Moreover, having a male child significantly and positively impact on women’s decision-making power, with odds are 1.2 to 1.3 times higher than for women who do not have a son. Similarly, the odds favors women in the age group 34 to 54 compared to those aged 15-24, indicating that older women are more empowered than younger women in a society like Pakistan, where the joint family system prevails .
From Table 3 (Model-II), it is evident that the odds ratio of the ICT index in favor of women’s decision-making power regarding having more children is 1.68. It shows that access to and the use of ICT enhances women’s decision-making power and contributes in fostering the process of achieving SDGs Agenda 2030, as the study taken the women’s decision-making power on having more children is considered a proxy for women’s empowerment. The ICT index shows a robust, positive, and highly significant association with women’s decision-making power regarding having more children.
The results of Table 3 illustrate that when the response variable is women’s decision-making power regarding household expenditure, if the husband and other family members head the household, the odds of women’s decision-making power decrease by 0.24 and 0.42 times, respectively. This can be interpreted as each additional male head of household being associated with a 0.24 times decrease in the odds of women’s having decision-making power regarding household expenditure. Conversely, in the case of women’s decision-making power regarding having more children, the odds increase by 1.9 times and 1.6 times if the husband and other family members head the household.
At the provincial level, women in Punjab have 1.24 times higher odds of decision-making power regarding having more children compared to women in Khyber Pakhtunkhwa. Conversely, women Sindh and Balochistan exhibit lower odds compared to those in Khyber Pakhtunkhwa, highlighting significant provincial disparities, results are consistent with previous studies. Additionally, regional differences play a significant role, with urban women having 1.3 times more odds than rural women in decision-making power regarding having more children. This indicates that urban women are more empowered than their rural counterparts.
Access to resources and control over income are considered essential prerequisites for empowerment . The analysis reveals that income has positive and significant impact on women’s decision-making power regarding having more children.
Additionally, the number of boys and girls in the family a positively and significantly affects women’s decision-making power about having more children. This suggest that family composition plays critical role in shaping women’s autonomy, the findings are consistent with previous studies .
The model used in this study a discrete variable regression, where the goal is to predict a binary (0-1) outcome base on given predictors. While classification problems like this are often addressed using logit or probit models, these model may sometimes show that certain variables are only marginally significant, particularly when the variables are categorical, such as region, provinces, education, and employment. In such cases, CART model is helpful alternate as it identifies the most influential predictors compared to those located at the bottom branches.

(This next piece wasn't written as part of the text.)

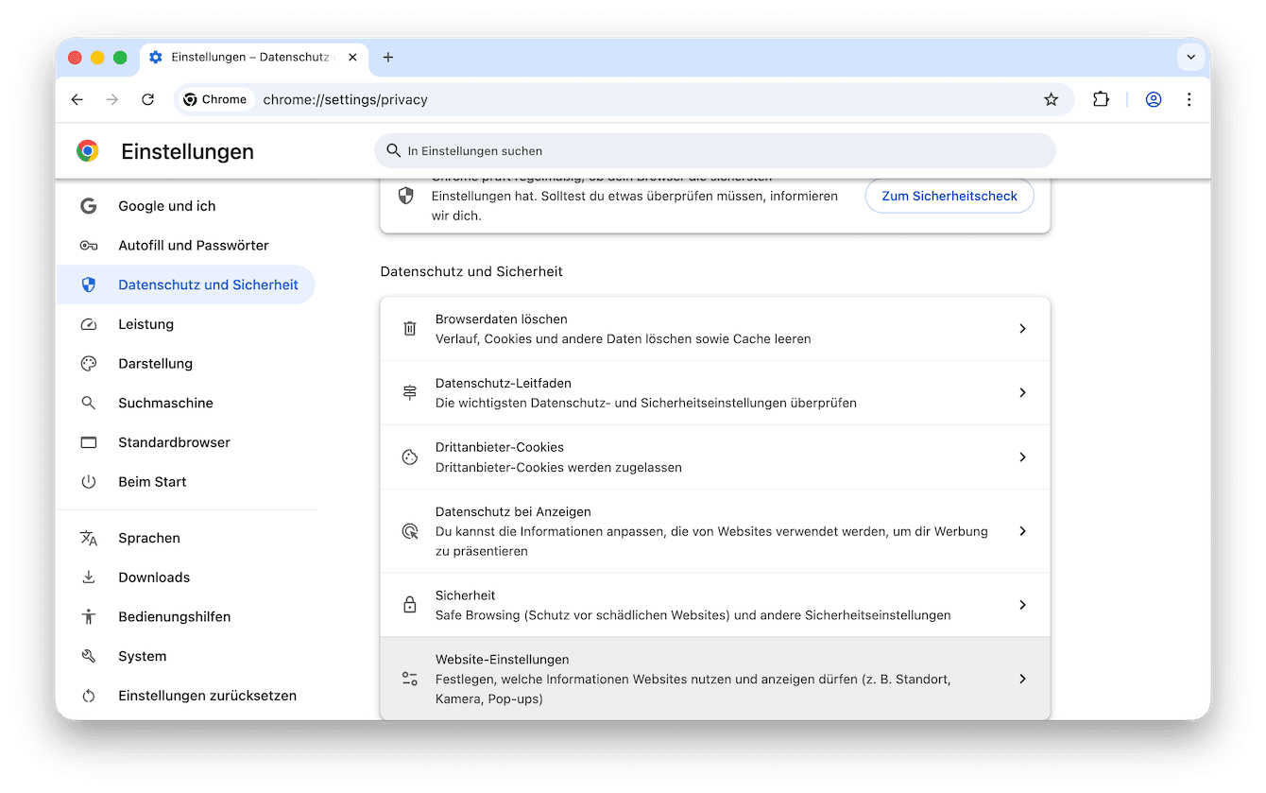1266x793 pixels.
Task: Open the Darstellung section in the sidebar
Action: [156, 363]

Figure 4. CART Model for Decision Regarding Expenditure (Punjab).
The classification tree for women’s decision-making power regarding household expenditure in Punjab, illustrate in Figure 4, shows that region is the most important predictor. Urban women in Punjab are more empowered than rural women. The tree further splits based ib factors such as the number of boys in the family, access to ICT, the number of girls, education, and age.
Women in Punjab, who have sons, are educated and using ICT are further ahead than those who live in rural areas and do not have access to ICT. This indicated that rural women in Punjab are furthest behind in terms of empowerment and achieving the SDGs Agenda 2030.

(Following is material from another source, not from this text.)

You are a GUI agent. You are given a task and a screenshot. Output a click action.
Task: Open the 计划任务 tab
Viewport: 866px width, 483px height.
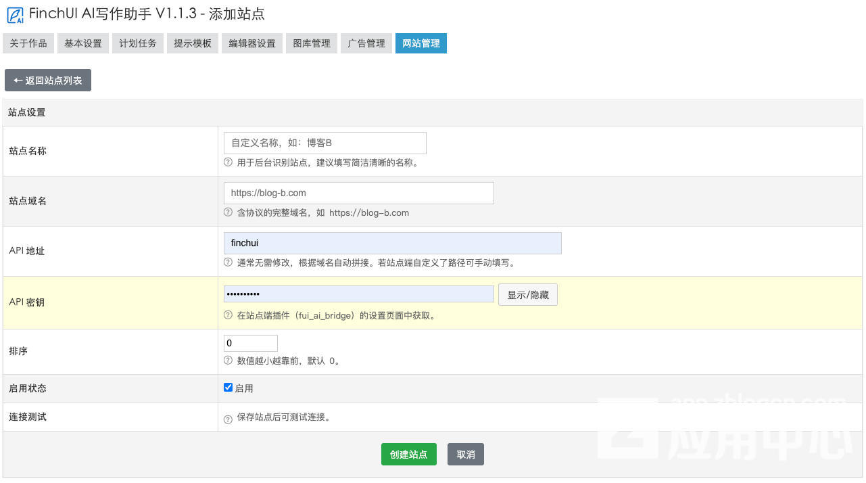[138, 43]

Figure 5. CART model for decision regarding expenditure (Punjab).
Figure 6. CART Model for Decision Regarding Expenditure (Khyber Pakhtunkhwa).

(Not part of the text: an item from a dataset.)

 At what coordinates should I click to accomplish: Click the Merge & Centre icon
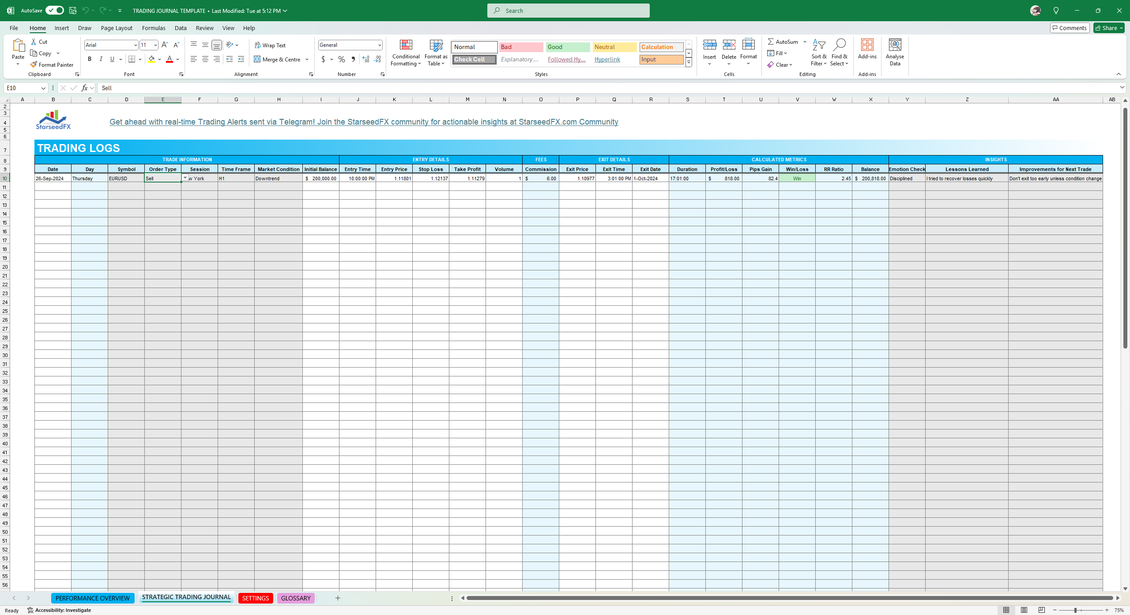coord(257,59)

Figure 6 illustrates women’s decision-making power regarding the expenditure index for Khyber Pakhtunkhwa, as analyzed using the CART model. The results indicate that the ICT index is the most important and significant predictor for women who residing in urban area and those who employed. The subsequent splits in the decision tree are based on factors such as the level of education, the age of women, and the number of boys and girls in the family.
Figure 7 presents the classification tree for women decision-making power regarding household expenditure in Sindh. The analysis reveals that ICT index is the most important predictor for women decision-making power. Then the branches in the tree further split base on the number of girls and boys in the family and by the age of the women.
Figure 7. CART model for decision regarding expenditure (Sindh).
Figure 8. CART model for decision regarding expenditure (Balochistan).
Figure 8 indicates that in Balochistan, age and region are the most important predictors, after ICT, for whether women have a say in decisions about household-level expenditures. The branches of trees further split based on the number of girls, boys, and education level of women.
Figure 9. CART Model desire for having more children (Punjab).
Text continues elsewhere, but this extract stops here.